But there is another option.”

“Talk to you.”

“Yes,” I agreed.
“Talk to me.
Tell me everything you know about Equilibrium and its plans.
Tell me how you got ten human colonies to agree to rebel against the Colonial Union.
Tell me what the endgame is for your organization.
Tell me all of it, start to finish, and leave nothing out.”

“In return for what?”

“In return for your freedom.”

“Oh, Lieutenant,” Tvann said.
“You can’t possibly expect me to believe it’s within your power to offer that.”

“It’s not.
As you’ve implicitly noted, I’m just a lieutenant.
But this offer doesn’t come from me.
It comes from the highest levels of both the Colonial Defense Forces and the Colonial Union’s civilian government.
Disclose everything, and when this is all over—whatever this is, whenever it’s over—you’ll be handed over to the Rraey government.
What they do to you is another kettle of fish, assuming that they have something to do with Equilibrium at all.
That said, if you’re especially forthcoming, we can make an effort to have it seem like we didn’t know what an excellent intelligence asset you were.
That we thought you were just some common military commander.”

“But I am,” Tvann said.
“The scope of my orders were limited, and focused on this mission.”

I nodded.
“We were pretty sure you were going to try that,” I said.
“And who could blame you?
There’s no percentage for you letting on any more than you had to.
But we know something you don’t think we know, Commander.”

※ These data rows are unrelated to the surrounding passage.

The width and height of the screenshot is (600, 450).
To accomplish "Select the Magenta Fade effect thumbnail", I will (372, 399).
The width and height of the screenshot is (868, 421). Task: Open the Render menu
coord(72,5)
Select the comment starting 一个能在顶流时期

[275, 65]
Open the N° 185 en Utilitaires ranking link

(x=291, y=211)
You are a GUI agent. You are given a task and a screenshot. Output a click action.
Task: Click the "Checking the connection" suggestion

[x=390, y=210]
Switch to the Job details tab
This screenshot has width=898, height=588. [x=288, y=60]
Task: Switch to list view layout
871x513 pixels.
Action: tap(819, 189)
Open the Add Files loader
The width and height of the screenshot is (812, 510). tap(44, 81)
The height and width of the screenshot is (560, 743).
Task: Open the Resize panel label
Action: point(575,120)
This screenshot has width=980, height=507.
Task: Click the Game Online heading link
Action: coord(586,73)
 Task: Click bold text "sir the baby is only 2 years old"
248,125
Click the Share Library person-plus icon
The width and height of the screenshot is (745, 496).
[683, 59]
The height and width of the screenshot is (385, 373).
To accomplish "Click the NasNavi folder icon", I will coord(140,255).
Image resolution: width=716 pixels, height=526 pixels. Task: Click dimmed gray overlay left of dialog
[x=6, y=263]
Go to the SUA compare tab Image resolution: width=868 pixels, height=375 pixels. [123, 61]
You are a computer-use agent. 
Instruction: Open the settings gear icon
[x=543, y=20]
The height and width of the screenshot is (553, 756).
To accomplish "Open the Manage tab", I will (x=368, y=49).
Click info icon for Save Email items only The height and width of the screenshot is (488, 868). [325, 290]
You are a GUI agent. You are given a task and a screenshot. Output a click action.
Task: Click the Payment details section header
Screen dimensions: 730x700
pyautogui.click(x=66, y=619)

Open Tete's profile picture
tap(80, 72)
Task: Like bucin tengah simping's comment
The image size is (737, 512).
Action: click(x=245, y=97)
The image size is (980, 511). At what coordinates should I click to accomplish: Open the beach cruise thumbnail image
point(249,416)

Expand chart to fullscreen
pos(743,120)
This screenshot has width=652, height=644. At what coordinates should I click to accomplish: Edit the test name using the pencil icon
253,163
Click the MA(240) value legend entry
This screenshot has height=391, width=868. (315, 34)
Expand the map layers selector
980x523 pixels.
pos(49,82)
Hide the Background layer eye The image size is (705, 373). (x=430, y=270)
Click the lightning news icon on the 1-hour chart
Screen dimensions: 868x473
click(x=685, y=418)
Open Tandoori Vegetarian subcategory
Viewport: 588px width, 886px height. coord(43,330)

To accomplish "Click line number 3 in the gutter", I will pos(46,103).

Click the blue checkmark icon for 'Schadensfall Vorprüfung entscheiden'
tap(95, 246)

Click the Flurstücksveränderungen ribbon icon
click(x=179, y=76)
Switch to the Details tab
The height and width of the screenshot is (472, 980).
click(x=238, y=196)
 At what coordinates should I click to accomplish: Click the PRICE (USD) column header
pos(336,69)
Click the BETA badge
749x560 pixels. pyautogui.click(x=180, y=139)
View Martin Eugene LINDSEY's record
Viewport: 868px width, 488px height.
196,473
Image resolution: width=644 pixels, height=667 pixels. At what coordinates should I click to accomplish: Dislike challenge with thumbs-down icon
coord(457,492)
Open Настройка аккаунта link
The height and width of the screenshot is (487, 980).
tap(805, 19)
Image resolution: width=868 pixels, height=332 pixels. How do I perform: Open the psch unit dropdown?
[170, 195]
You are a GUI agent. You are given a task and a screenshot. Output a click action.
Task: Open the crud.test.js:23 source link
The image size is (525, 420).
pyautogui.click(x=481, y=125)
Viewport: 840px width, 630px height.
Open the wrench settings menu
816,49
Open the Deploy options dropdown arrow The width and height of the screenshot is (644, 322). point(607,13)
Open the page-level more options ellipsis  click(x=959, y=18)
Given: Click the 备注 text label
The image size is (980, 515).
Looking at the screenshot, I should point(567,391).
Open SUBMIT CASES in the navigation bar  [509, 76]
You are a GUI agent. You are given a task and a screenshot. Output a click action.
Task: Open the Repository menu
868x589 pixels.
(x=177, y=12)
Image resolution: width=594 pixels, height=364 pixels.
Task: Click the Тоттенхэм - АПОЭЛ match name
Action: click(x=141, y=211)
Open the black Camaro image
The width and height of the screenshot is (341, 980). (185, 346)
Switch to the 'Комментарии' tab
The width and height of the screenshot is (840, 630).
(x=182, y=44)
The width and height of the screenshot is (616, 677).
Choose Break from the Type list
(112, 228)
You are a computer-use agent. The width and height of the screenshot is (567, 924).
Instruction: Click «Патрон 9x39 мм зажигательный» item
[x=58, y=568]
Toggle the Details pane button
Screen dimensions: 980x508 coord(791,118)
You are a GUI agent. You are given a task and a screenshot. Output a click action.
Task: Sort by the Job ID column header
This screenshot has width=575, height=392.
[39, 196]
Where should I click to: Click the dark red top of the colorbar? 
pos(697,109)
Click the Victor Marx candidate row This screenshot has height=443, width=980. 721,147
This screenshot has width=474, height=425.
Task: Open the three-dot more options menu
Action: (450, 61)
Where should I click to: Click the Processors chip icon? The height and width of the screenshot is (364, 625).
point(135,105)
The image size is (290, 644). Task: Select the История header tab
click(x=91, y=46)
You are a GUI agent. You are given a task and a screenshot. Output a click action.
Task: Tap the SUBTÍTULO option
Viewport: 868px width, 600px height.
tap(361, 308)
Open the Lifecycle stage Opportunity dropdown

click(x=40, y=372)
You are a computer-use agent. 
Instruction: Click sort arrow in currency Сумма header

“What is that, Lieutenant?”

“Commander, does this ship seem familiar to you in any way?”

“No,” Tvann said.
“Why should it?”

“No reason,” I said.
“Except for the small detail that you’ve been on it before.”

“I don’t believe so.”

“Oh, believe it,” I said, and then looked up toward the ceiling.
“Rafe, have you been listening in?”

“You know I have,” said a new voice, from the speaker.
A translation, in a slightly different voice to differentiate it from my translation, followed almost immediately afterward.

“Okay, good,” I said, and looked back to Tvann.
“Commander Tvann, I would like to introduce you to Rafe Daquin, our pilot.
Or more accurately, I would like to reintroduce you, as the two of you have met before.”

“I don’t understand,” Tvann said.

“You don’t remember me?”
Daquin said.
“I’m hurt, Commander.
Because I remember
you
very well.
I remember you threatening to blow my ship out of the sky.
I remember you shooting my captain and first officer.
I remember you talking with Secretary Ocampo about the best way to murder my entire crew.
Yes, Commander.
I have a whole heap of memories with you in them.”

Tvann said nothing to this.

“Ah,” I said.
“See.
Now you’re remembering after all.
This is the
Chandler,
Commander.
The ship you took.
And the ship you lost.
Well, maybe not you
specifically,
but Equilibrium.
We know you were on it.
And we know you’re not just some field commander.
No, sir.
You’re a key member of the Equilibrium military.
And your presence on Khartoum, leading the forces that shot our people out of the sky, isn’t just luck of the assignment draw.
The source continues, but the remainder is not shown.